--- SOURCE DATA Enclosed Below ---
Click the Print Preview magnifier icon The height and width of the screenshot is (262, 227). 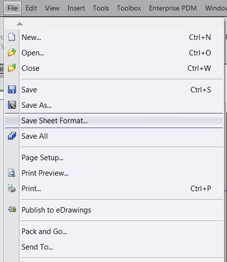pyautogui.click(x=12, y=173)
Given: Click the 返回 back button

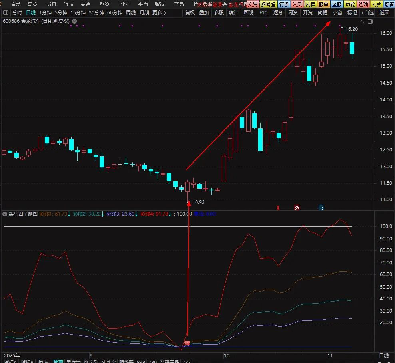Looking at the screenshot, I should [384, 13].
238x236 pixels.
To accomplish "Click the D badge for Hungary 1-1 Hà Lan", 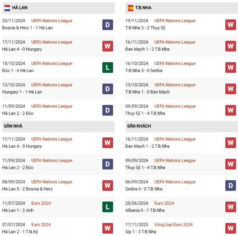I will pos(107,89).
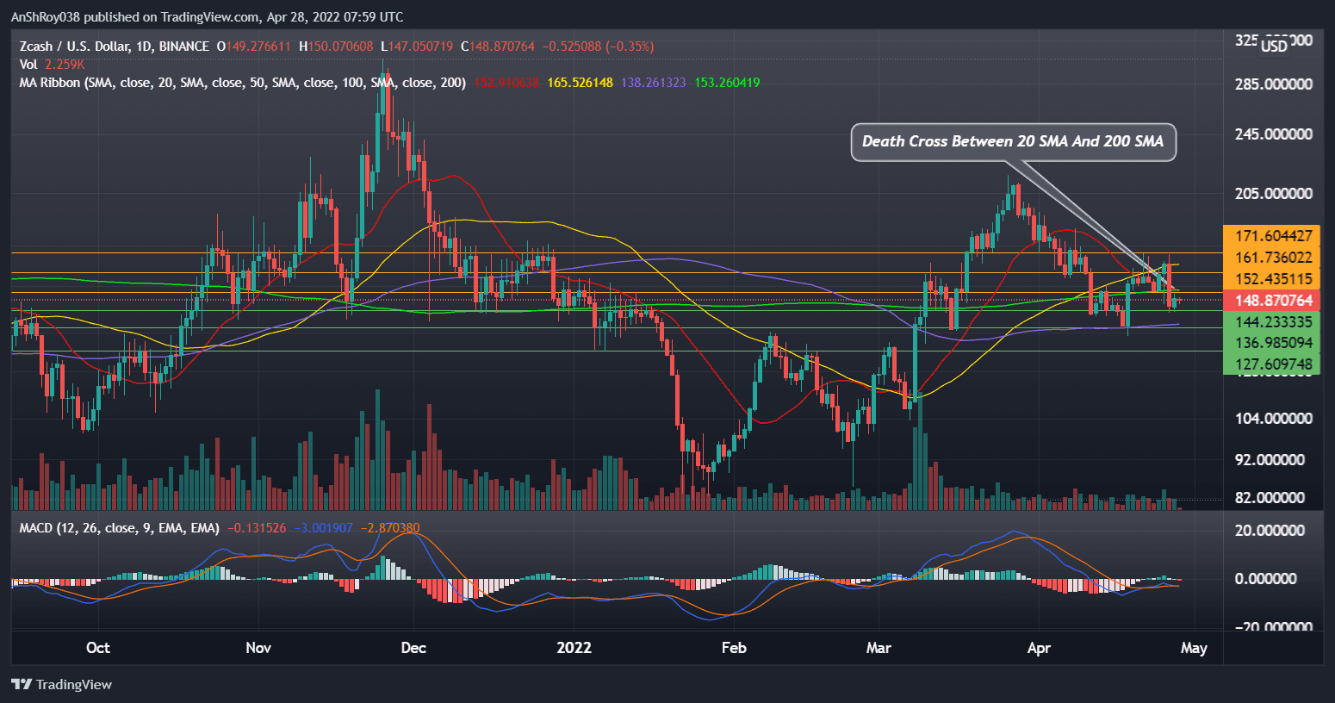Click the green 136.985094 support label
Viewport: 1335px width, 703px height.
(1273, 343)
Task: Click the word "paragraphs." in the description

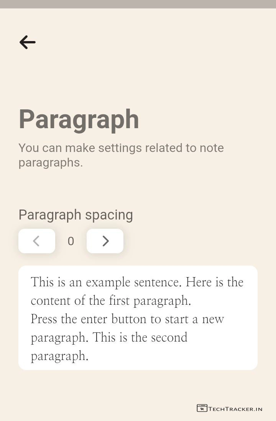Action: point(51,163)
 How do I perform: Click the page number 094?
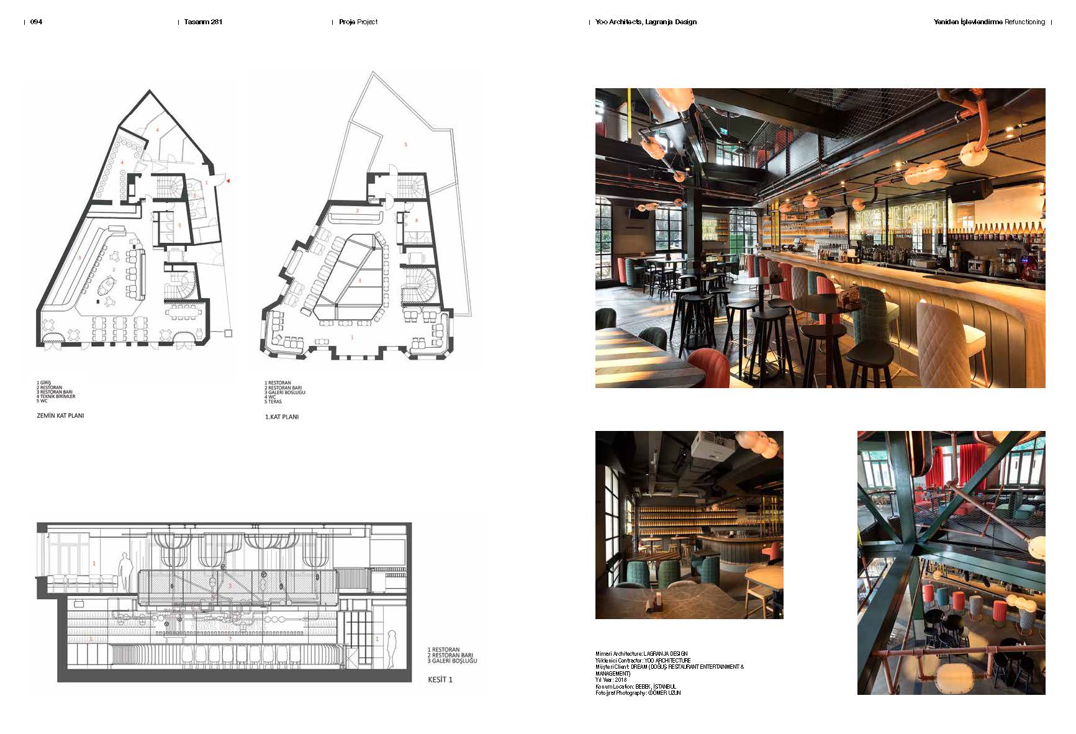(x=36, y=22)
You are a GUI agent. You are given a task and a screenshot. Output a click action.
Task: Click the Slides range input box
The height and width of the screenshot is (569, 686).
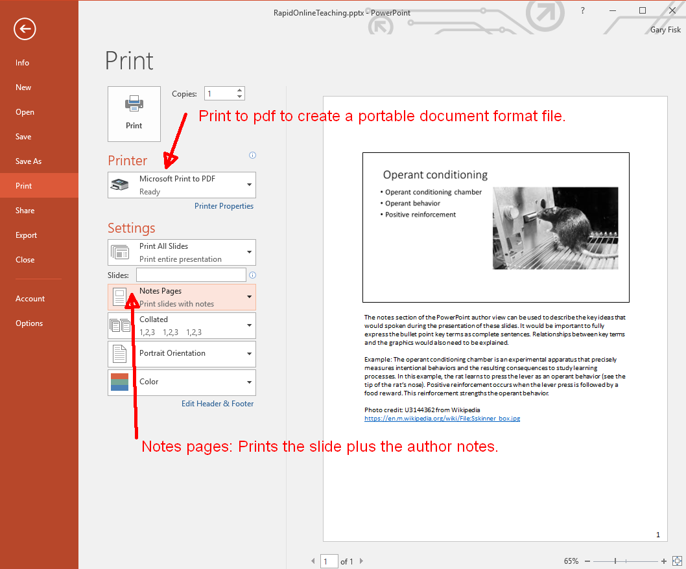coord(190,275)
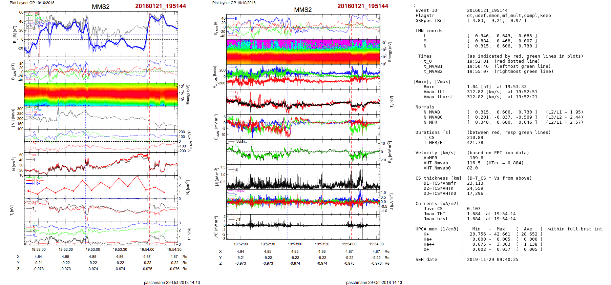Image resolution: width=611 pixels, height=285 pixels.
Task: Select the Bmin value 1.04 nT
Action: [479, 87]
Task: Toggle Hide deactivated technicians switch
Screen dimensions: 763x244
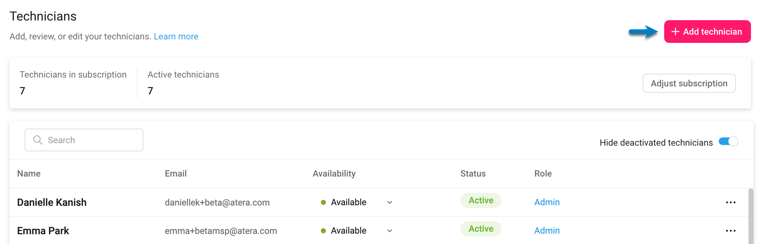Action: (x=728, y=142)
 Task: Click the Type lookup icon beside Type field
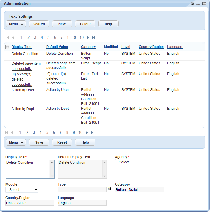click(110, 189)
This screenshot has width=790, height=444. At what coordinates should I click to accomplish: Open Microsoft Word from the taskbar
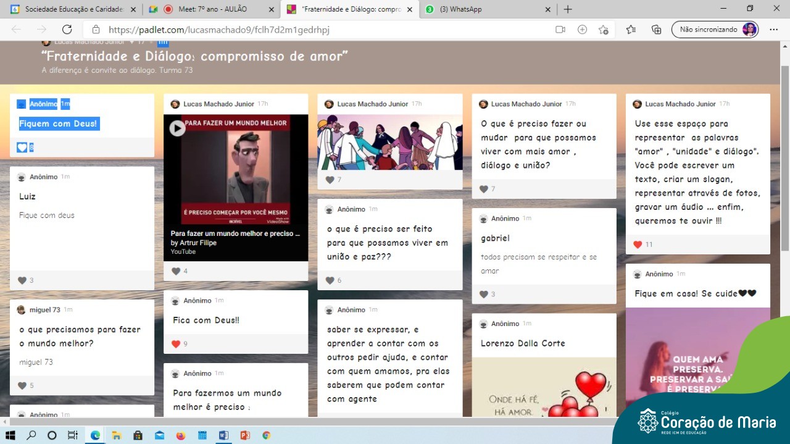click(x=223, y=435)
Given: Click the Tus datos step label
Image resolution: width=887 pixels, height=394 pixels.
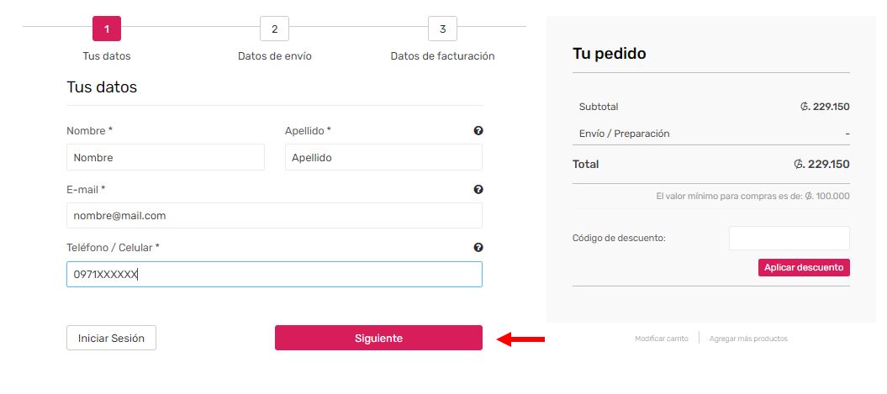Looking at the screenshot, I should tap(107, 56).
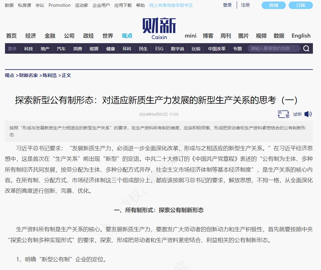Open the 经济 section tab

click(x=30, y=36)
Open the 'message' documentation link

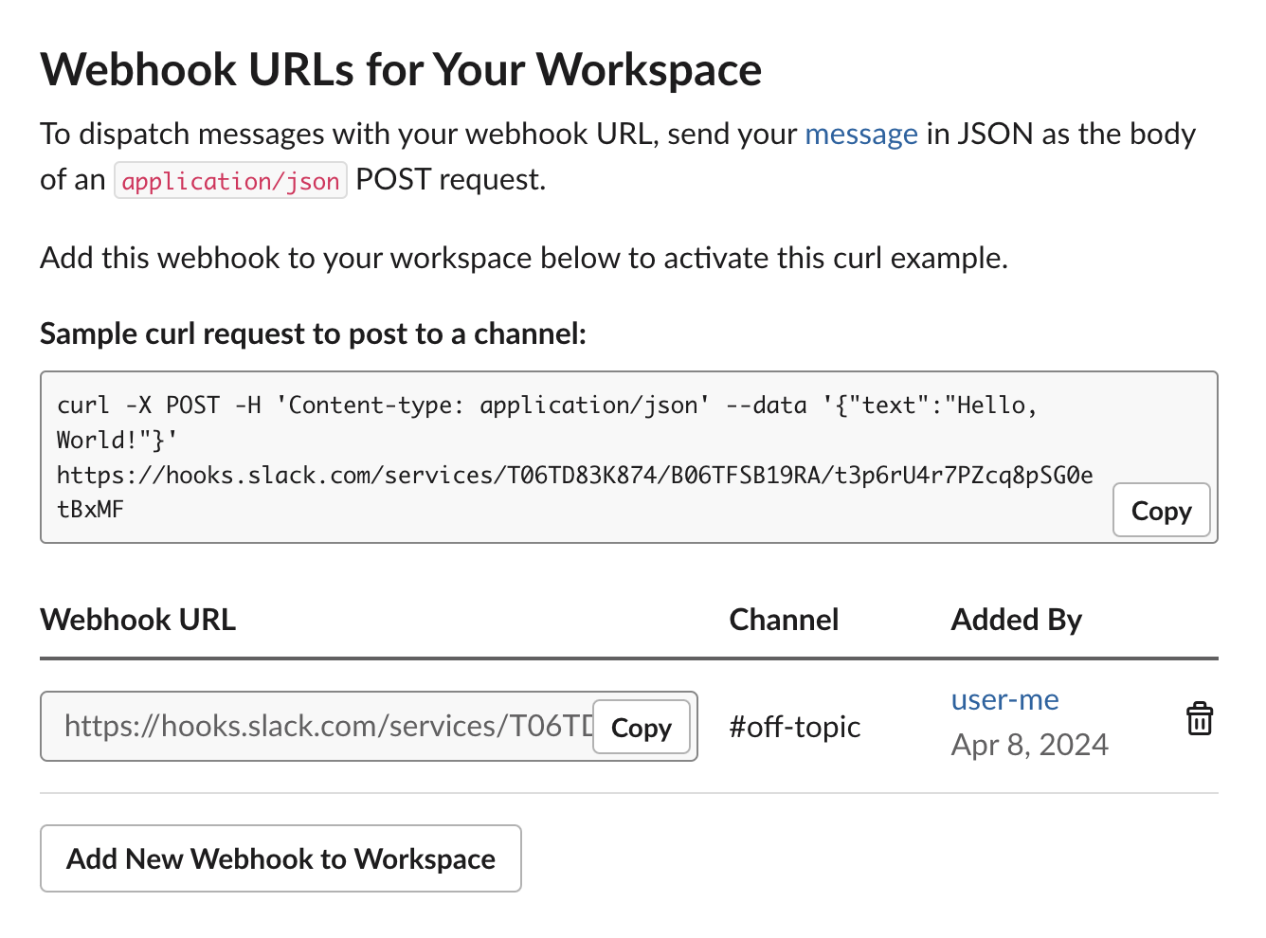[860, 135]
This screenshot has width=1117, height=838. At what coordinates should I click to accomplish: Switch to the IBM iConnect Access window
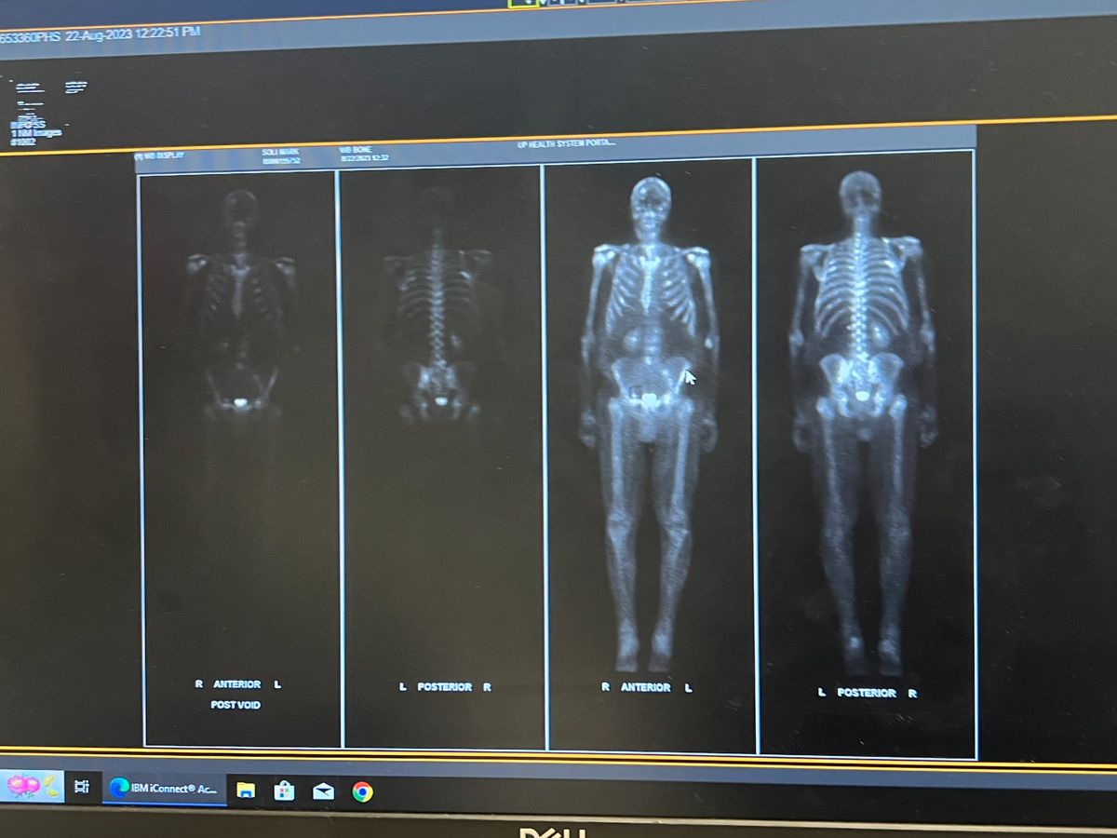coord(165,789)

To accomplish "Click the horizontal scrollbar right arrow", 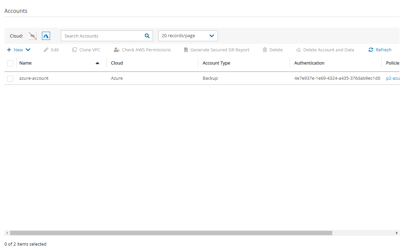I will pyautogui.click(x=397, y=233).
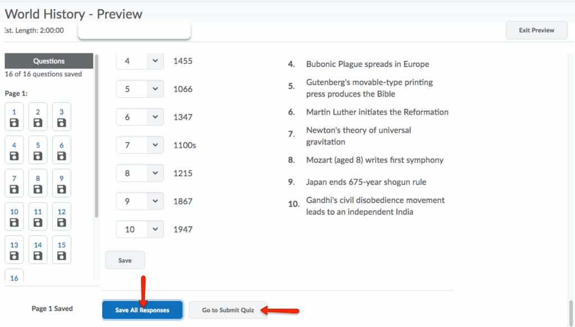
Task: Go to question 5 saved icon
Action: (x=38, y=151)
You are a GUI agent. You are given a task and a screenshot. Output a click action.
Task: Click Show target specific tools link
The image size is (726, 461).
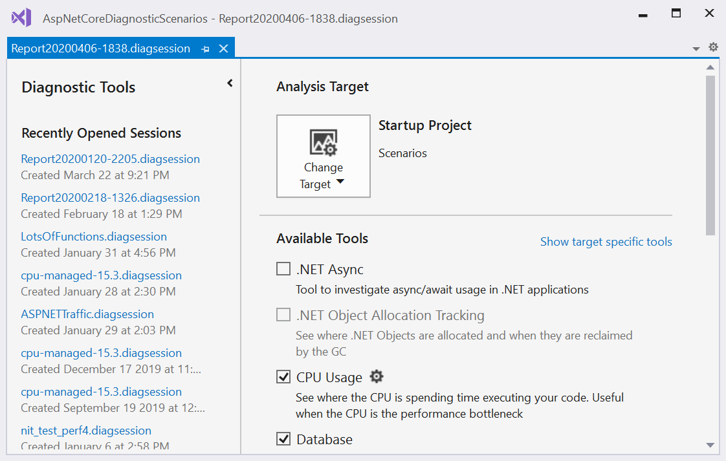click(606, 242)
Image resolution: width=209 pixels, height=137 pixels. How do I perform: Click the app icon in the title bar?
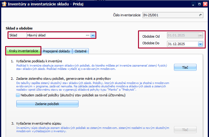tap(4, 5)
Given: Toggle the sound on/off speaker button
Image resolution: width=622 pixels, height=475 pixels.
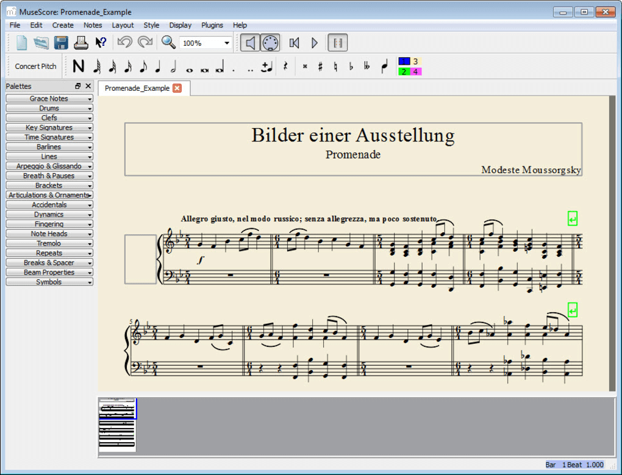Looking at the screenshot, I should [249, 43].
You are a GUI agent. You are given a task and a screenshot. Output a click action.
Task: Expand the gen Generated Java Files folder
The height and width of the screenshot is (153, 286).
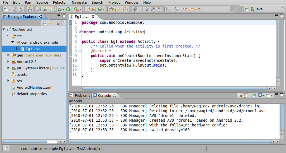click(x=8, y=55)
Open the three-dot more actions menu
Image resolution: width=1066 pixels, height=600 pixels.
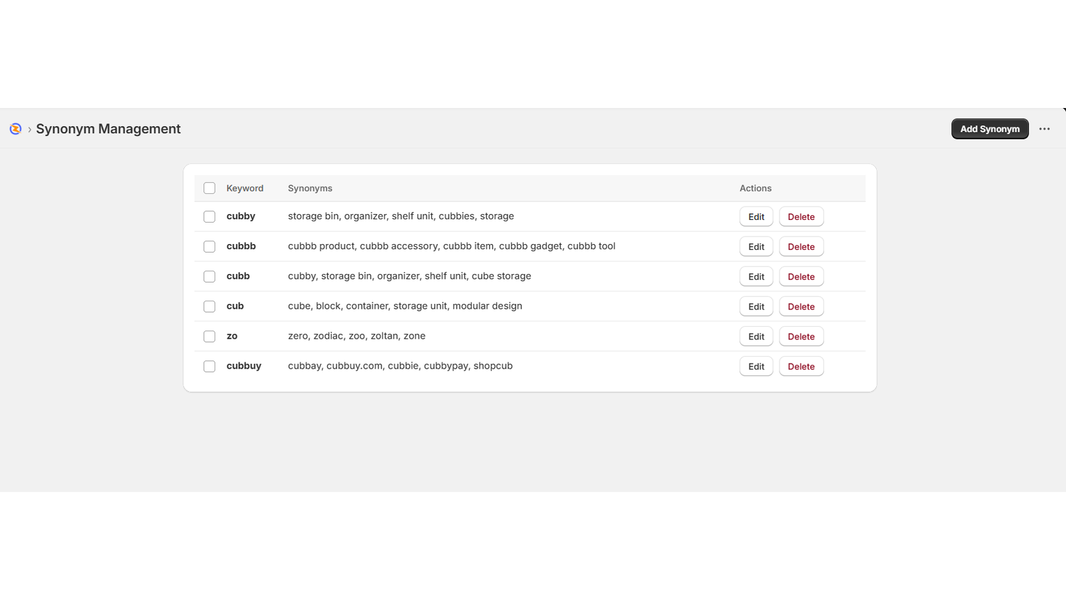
--- End of Enclosed SOURCE DATA ---
Pictures stay out; reproduce exactly the lines from the one containing "Open the three-dot more actions menu" through the last line of the listing, both included.

WRITTEN ANSWER:
Open the three-dot more actions menu
Image resolution: width=1066 pixels, height=600 pixels.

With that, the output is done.